All the dhatus are linked together, one dhatu nourishes those, which follow it, so malfunction of some dhatu may cause problems in other tissues. For instance, if Rasa cannot absorb nutritive elements from GI tract, Rakta does not receive enough iron, so anemia may manifest.

It is very important to remember, that we must pay attention not only to that, what we eat, but also to that, how it is digested. We can’t use electricity to fuel a diesel car – it will not work. Same is with food.

Some general rules:

-         Try to eat suitable products. What is beneficial for one person may not be as beneficial for you.

-         Avoid junk food and carbonated drinks.

-         Never mix dairy products with sour fruits, vegetables and berries

-         Never consume dairy in less than 3 hours before going to sleep. Best time for dairy is midday.

-         Dairy is best consumed with honey and spices.

-         Milk is very beneficial product, provided that person has proper digestion. Milk must be consumed HOT, in most of the cases with spices and honey. Never drink cold milk. Never drink milk if you are ill.

-         Meat must be consumed in the midday (best time 12:00 -14:00), the heaviest meal of the day should be taken when it is Pitta time.

-         Never work until you are exhausted. Take rest! Recharge!

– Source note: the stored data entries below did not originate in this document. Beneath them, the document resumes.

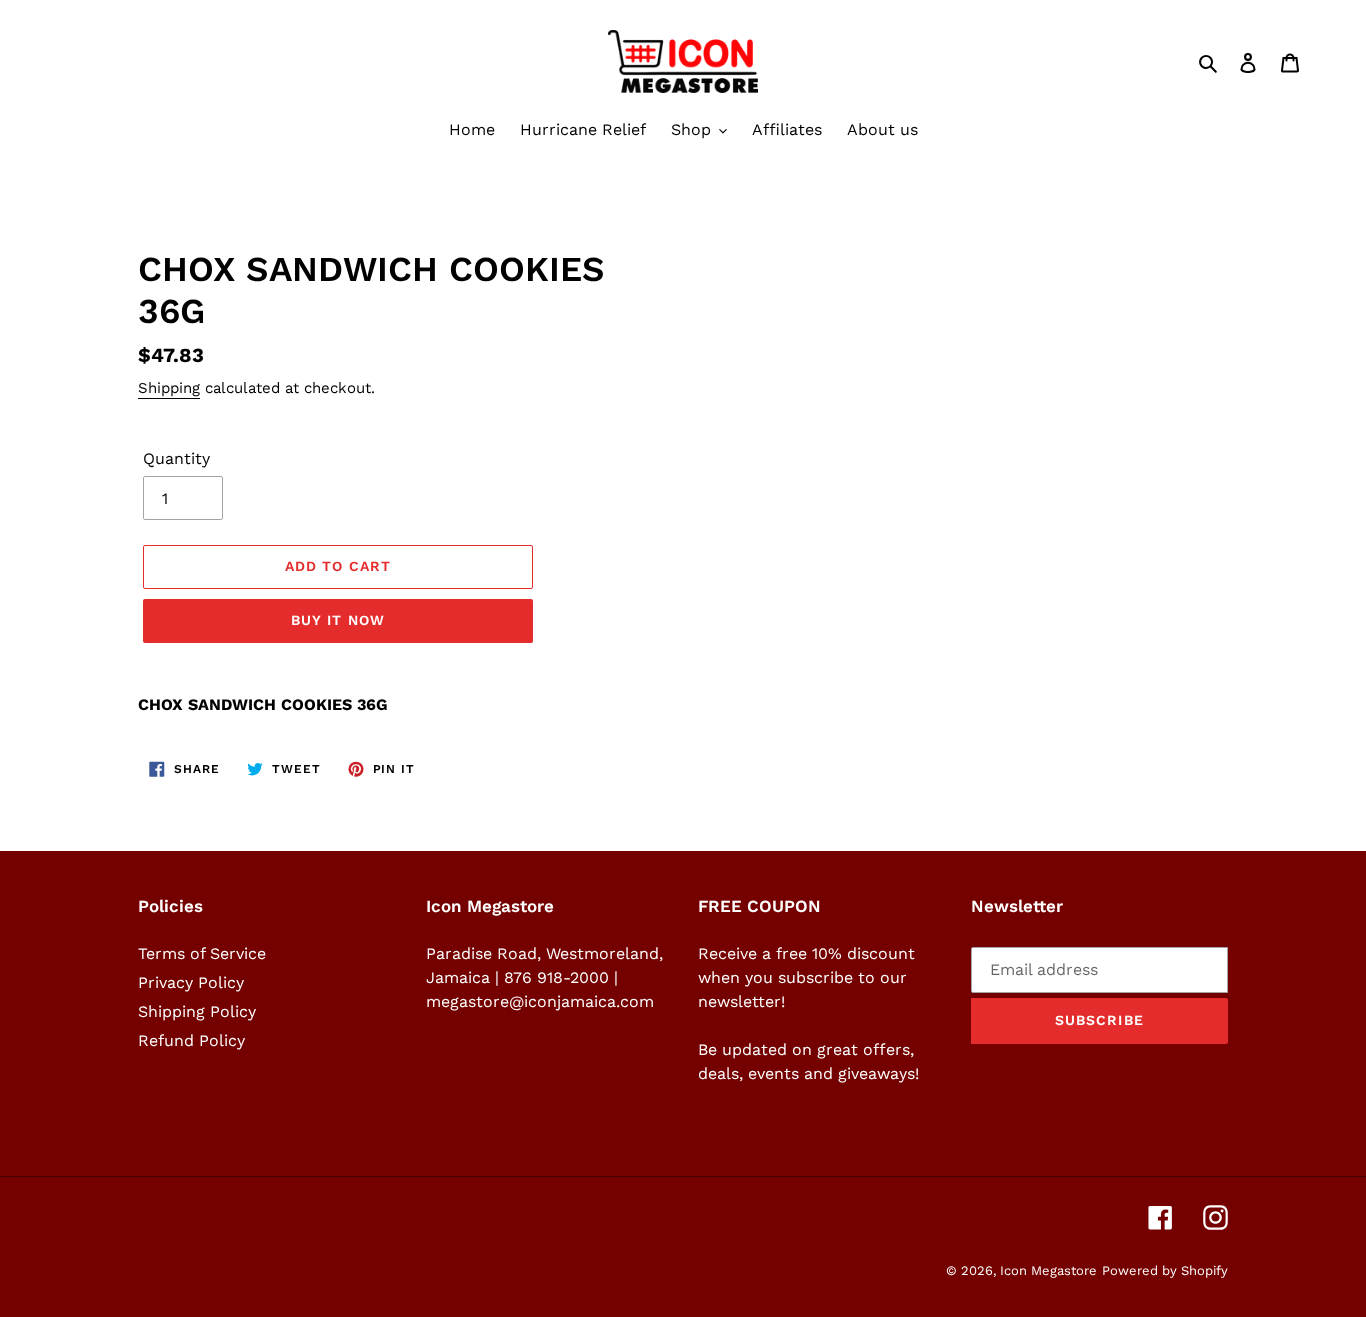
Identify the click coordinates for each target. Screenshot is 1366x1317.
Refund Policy (191, 1040)
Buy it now (338, 620)
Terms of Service (202, 953)
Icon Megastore (1048, 1270)
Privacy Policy (191, 982)
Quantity (176, 458)
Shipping (169, 388)
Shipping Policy (197, 1011)
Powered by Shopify (1165, 1270)
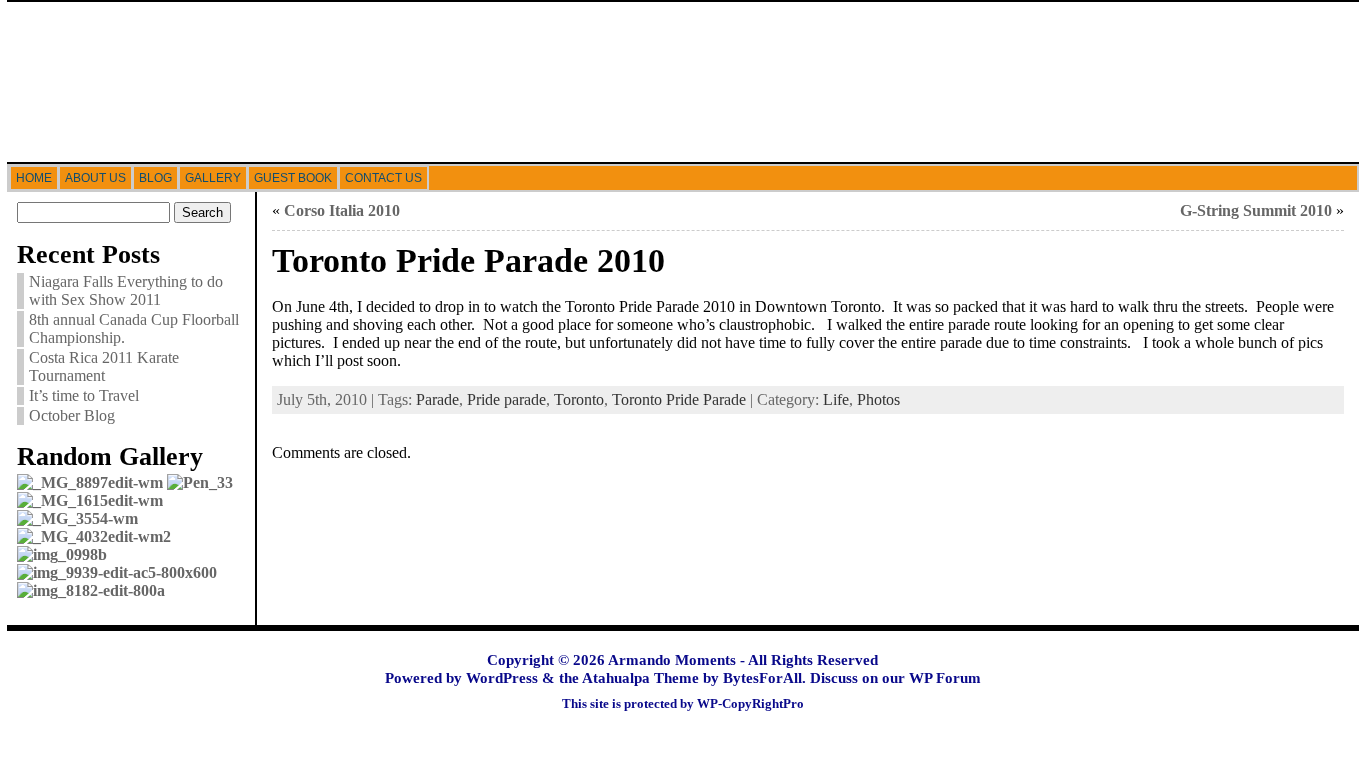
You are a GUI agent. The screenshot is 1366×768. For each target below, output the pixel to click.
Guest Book (293, 178)
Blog (155, 178)
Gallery (213, 178)
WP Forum (945, 677)
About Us (95, 178)
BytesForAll (762, 677)
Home (34, 178)
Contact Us (383, 178)
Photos (878, 399)
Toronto (579, 399)
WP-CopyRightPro (750, 704)
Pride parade (506, 399)
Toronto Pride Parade (679, 399)
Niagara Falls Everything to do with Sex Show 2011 (126, 290)
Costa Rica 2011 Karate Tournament (104, 366)
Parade (437, 399)
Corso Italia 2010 (342, 210)
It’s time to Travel (84, 395)
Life (836, 399)
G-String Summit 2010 (1256, 210)
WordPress (502, 677)
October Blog (72, 415)
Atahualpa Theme (640, 677)
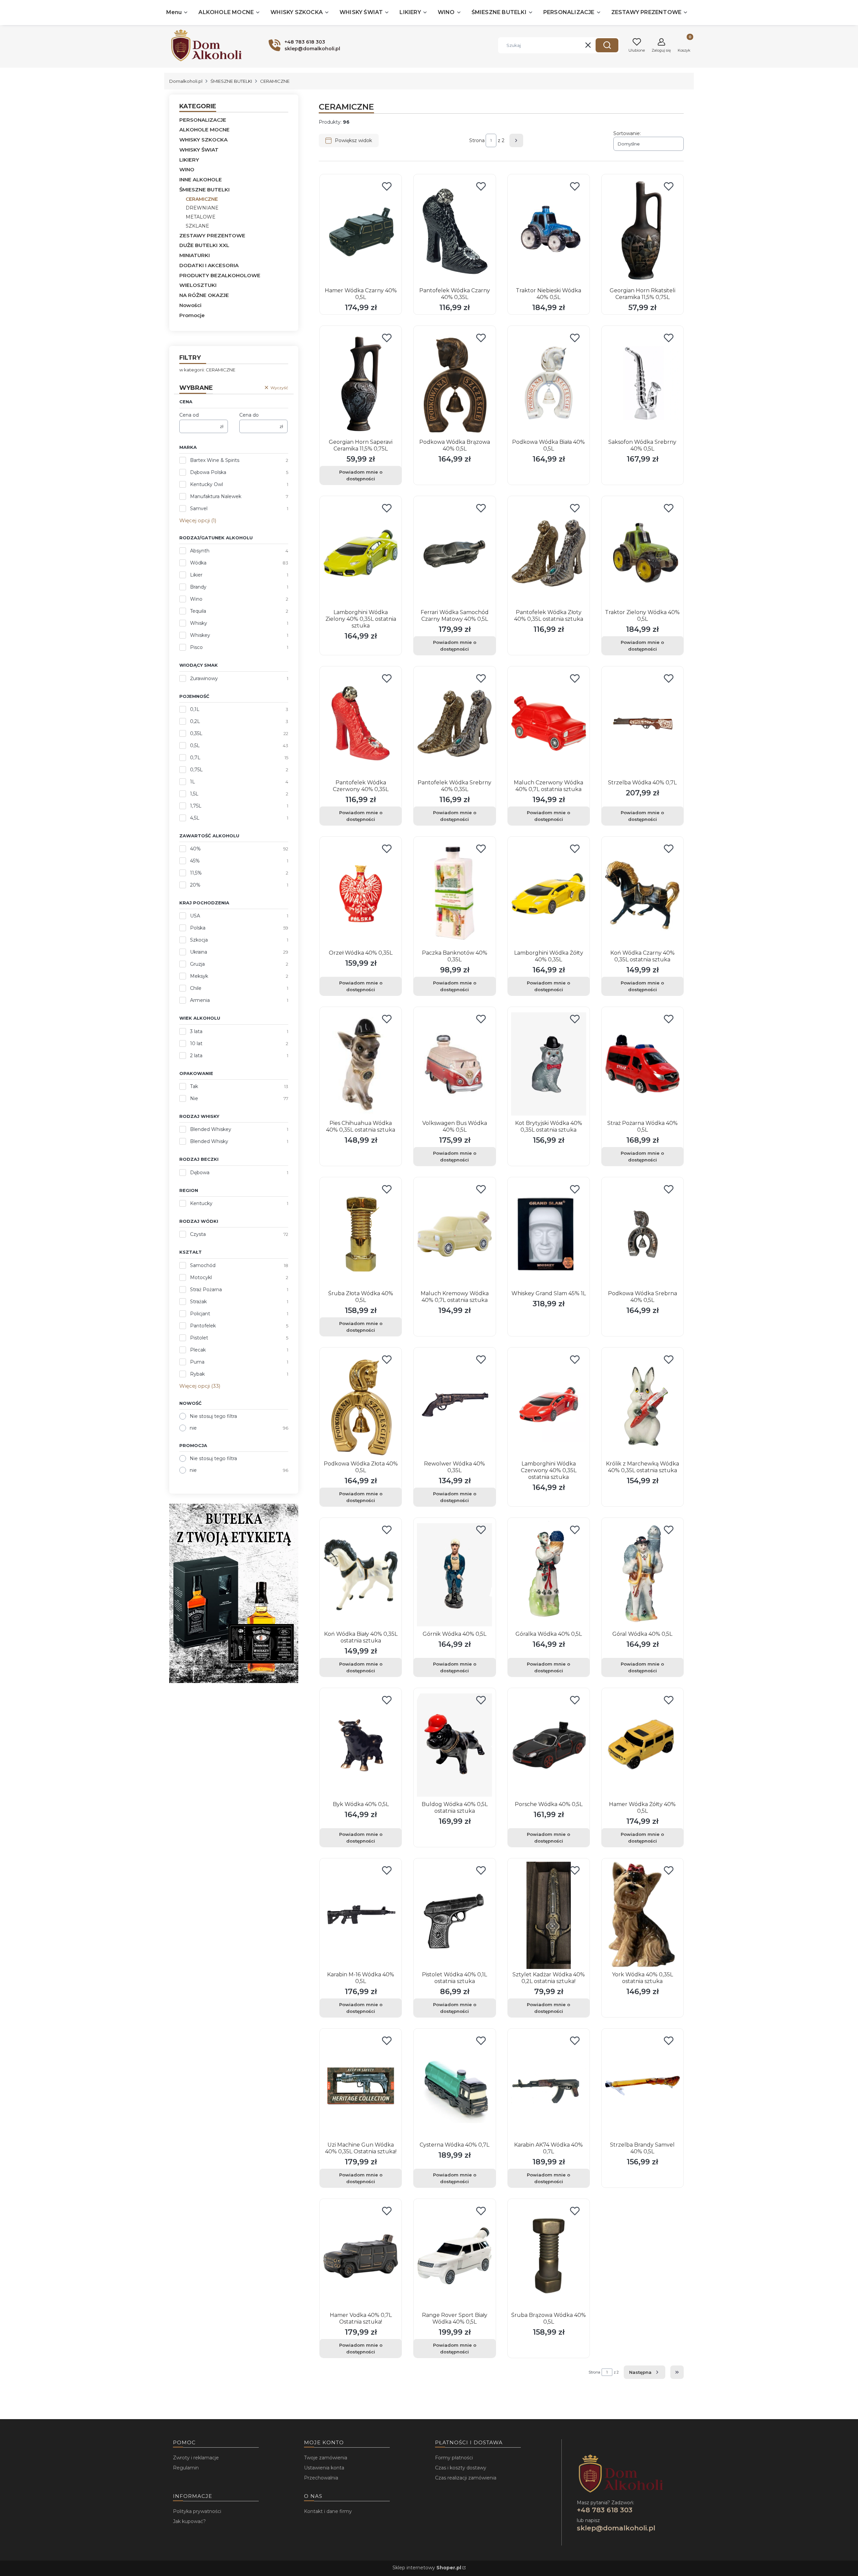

-         Don’t overload yourself with negative information. This doesn’t mean you should avoid “all the bad things”, but there are some things like empty gossip, celebrity problems, unnecessary quarrels that must be thrown out once and for all. When we discuss some people’s bad qualities, we take their karma, so don’t take other people’s karma, as you have your own to deal with.

-         Listen to your body, but remember of self-discipline.

-         Avoid sitting for a long time periods. Take a 5 minute break every hour to move a bit. It is good to develop a habit to walk 250 steps each hour. It is also very good to take 5000-6000 steps daily. Walking is the best activity according to Ayurveda. The only safe pose to sit for a long time is padmasana (lotus pose), but it is hard to master for westerners, who are prone to stress.

-         Go to bed not later than at 22:00, avoid using smartphones or watching TV. Try some calming activity – slow walk, meditation, breathing exercises.

-         Try to finish doing business at 18:00.

-         Find time to be on your own. There is no need to be afraid of yourself. Get to know yourself and get rid of unnecessary people, who you communicate with just to pass the time.

-         Live happy and joyful life!